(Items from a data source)
*** Begin section ***

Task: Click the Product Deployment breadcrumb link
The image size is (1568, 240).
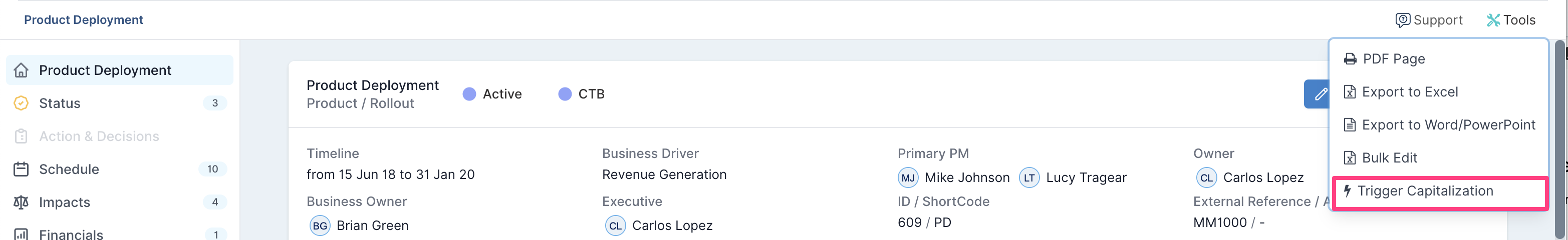Action: 83,20
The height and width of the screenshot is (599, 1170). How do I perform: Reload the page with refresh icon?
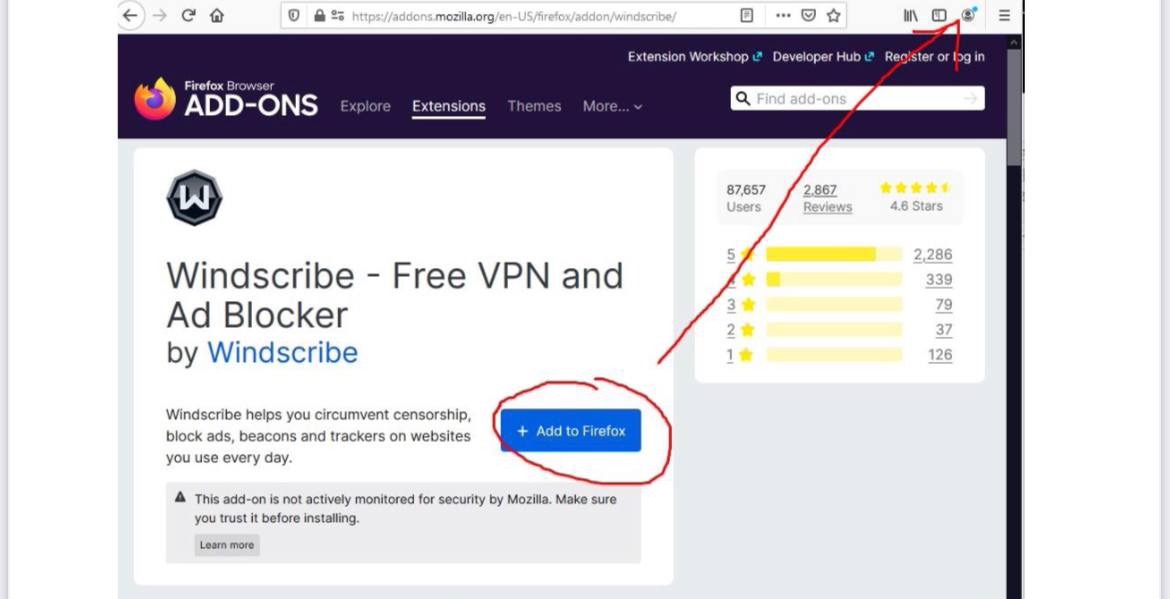click(189, 15)
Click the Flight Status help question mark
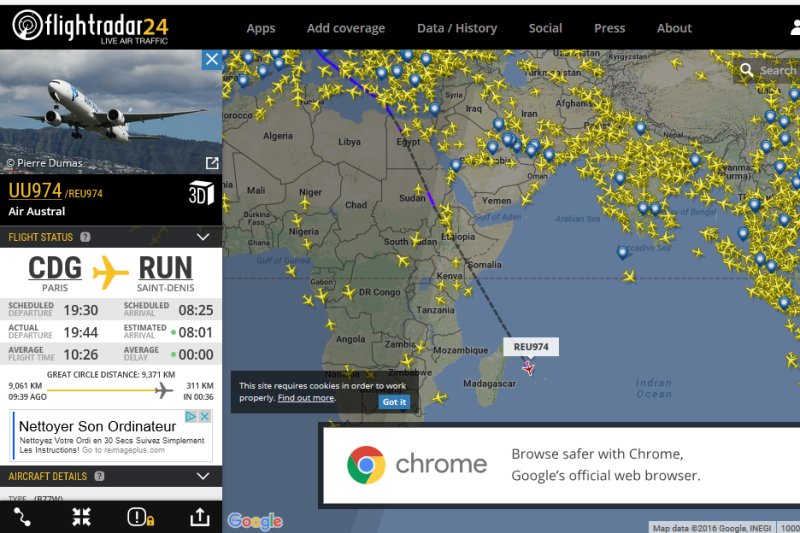The height and width of the screenshot is (533, 800). (x=85, y=237)
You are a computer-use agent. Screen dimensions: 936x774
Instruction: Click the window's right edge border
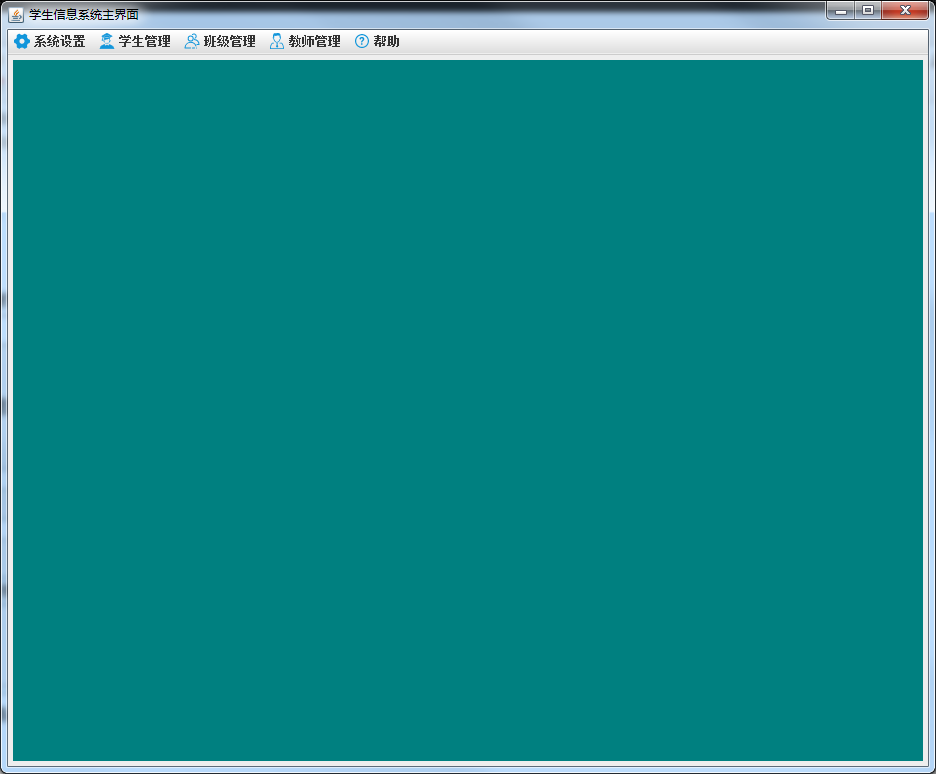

*** End section ***

▶ What is required:
Now reproduce all of the entries precisely, with no pictures in the copy.

▶ Answer to the exercise:
Task: Click the Product Deployment breadcrumb link
The image size is (1568, 240).
Action: 83,20
The height and width of the screenshot is (599, 1170). How do I perform: Reload the page with refresh icon?
click(189, 15)
Click the Flight Status help question mark
The height and width of the screenshot is (533, 800). (x=85, y=237)
You are a computer-use agent. Screen dimensions: 936x774
Instruction: Click the window's right edge border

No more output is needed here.